La crise du carburant dans le pays fait sortir les conducteurs de la route


ODDARA KULAM, SRI LANKA — Pendant huit ans, Ponuththurai Paskaran a travaillé du crépuscule jusqu’à l’aube, six jours par semaine, au volant de son pousse-pousse. Maintenant, il reste inutilisé à l’extérieur de sa maison pendant qu’il envisage son avenir.

« C’est une situation complètement désespérée », dit-il en nettoyant son véhicule, qui transporterait habituellement des écoliers et des navetteurs entre les villages et dans la ville de Vavuniya, dans la province du Nord.

Ponuththurai est l’un des quelque 300 000 conducteurs de pousse-pousse au Sri Lanka qui sont coupés d’un approvisionnement régulier en carburant.

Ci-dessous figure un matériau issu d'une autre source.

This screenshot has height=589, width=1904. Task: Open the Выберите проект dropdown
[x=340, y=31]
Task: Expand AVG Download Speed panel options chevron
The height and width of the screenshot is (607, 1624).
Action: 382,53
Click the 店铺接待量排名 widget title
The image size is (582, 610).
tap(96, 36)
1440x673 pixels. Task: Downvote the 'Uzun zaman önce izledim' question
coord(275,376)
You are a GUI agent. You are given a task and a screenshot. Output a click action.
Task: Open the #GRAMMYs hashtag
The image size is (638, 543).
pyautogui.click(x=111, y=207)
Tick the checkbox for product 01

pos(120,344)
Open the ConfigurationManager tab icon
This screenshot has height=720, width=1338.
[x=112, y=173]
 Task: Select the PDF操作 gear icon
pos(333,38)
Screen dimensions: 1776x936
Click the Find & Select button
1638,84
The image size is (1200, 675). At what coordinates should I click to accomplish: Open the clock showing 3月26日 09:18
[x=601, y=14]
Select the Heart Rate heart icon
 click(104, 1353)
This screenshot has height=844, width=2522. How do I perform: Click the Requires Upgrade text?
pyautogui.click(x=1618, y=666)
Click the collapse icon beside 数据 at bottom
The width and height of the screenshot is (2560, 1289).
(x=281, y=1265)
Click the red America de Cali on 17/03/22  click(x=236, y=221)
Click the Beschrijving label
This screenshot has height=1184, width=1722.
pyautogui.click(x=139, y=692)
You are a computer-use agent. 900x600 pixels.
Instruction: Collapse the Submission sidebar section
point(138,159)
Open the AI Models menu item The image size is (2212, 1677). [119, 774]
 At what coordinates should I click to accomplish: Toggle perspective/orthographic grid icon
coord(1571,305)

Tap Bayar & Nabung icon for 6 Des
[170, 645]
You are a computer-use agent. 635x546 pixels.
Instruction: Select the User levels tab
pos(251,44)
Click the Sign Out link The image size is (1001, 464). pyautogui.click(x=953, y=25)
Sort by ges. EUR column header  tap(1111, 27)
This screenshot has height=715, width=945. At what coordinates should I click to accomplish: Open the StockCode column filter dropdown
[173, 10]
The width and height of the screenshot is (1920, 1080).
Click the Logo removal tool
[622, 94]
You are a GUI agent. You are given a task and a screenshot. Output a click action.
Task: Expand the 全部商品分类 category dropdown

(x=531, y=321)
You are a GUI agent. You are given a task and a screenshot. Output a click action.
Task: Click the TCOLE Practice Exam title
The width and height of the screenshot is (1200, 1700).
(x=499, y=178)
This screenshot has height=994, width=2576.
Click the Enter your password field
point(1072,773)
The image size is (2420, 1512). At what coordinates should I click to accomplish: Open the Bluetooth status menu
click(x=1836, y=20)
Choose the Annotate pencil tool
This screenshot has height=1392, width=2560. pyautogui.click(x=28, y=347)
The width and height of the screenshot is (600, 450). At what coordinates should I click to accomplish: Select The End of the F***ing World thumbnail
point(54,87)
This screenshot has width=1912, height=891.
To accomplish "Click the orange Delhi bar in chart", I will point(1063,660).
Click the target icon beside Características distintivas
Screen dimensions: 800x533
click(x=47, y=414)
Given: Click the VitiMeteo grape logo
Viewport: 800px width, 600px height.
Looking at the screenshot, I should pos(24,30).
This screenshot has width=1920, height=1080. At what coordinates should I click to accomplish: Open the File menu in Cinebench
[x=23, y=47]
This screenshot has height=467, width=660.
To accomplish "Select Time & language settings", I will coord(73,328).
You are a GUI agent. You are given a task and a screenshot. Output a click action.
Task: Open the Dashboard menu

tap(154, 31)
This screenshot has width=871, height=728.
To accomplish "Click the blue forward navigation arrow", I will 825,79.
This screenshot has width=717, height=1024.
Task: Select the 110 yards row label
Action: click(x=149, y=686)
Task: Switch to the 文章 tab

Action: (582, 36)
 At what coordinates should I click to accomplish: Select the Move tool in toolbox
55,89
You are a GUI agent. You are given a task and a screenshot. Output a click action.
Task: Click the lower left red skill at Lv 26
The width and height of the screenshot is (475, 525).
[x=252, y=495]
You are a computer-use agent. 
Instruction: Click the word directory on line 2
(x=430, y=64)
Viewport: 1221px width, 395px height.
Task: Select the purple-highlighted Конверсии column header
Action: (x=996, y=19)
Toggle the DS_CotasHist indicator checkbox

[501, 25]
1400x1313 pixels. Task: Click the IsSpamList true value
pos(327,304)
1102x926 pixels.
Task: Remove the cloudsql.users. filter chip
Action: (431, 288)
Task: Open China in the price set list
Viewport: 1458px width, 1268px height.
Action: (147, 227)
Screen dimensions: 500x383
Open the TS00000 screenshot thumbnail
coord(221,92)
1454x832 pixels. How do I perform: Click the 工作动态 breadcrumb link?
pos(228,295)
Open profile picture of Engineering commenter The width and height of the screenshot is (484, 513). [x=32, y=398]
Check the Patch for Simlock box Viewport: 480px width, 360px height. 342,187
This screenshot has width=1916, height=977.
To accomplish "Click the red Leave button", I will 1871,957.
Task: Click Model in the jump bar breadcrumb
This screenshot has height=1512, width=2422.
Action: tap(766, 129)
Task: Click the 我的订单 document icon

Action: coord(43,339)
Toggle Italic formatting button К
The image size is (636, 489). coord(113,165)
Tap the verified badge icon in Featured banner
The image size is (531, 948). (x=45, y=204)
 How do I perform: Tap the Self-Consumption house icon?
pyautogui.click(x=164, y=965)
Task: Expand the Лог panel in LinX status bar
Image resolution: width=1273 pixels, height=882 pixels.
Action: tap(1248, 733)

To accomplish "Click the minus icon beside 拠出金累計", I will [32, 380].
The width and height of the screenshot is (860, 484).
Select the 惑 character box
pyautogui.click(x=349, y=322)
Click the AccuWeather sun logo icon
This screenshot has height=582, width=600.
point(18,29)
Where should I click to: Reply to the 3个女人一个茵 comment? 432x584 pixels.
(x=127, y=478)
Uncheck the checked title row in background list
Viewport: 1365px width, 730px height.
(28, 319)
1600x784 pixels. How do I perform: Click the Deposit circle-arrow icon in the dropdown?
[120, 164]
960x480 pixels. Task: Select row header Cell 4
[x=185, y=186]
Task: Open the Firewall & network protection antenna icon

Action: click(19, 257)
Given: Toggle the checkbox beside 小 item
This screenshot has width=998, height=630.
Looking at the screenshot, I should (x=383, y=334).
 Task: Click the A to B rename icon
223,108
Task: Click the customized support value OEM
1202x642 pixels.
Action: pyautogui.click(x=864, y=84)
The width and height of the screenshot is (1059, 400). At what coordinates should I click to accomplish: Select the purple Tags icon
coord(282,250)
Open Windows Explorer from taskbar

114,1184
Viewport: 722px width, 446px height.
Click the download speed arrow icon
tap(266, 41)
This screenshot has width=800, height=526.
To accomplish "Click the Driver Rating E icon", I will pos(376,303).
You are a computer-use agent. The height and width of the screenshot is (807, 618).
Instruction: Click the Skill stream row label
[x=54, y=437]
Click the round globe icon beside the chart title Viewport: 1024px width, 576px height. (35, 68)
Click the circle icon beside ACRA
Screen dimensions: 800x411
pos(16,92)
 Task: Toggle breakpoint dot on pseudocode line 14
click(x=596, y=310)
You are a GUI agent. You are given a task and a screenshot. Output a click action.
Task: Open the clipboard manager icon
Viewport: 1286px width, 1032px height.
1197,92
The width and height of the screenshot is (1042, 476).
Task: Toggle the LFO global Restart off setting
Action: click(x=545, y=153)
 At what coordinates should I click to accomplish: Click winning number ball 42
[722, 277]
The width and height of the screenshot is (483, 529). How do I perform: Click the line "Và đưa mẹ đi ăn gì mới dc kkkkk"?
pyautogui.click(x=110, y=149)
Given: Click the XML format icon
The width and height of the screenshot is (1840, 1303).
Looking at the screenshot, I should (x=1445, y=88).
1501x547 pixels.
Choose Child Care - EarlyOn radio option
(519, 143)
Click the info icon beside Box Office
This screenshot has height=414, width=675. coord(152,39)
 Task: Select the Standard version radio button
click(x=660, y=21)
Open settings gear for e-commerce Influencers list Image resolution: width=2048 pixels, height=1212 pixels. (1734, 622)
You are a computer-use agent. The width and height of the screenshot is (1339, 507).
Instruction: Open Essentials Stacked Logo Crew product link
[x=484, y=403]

Beaucoup ont été forcés de quitter la route.

Le président Ranil Wickremesinghe, élu par le Parlement après que des manifestants ont forcé son prédécesseur, Gotabaya Rajapaksa, à fuir le pays et à démissionner, s’efforce d’éviter la ruine économique et de regagner la confiance des Sri-Lankais. Mais son élection à la présidence a ravivé les protestations. Un déclin post-pandémique du tourisme et de l’industrie manufacturière ainsi qu’une forte baisse des envois de fonds étrangers – l’argent que les Sri-Lankais vivant à l’étranger envoient chez eux – poussent tous l’île au bord de la faillite. La pénurie de carburant, due à un manque de fonds pour l’acheter et la guerre en Ukraine, qui a provoqué une hausse des prix de l’essence, a forcé les écoles à fermer et a laissé de nombreuses industries, telles que les transports, incapables de fonctionner.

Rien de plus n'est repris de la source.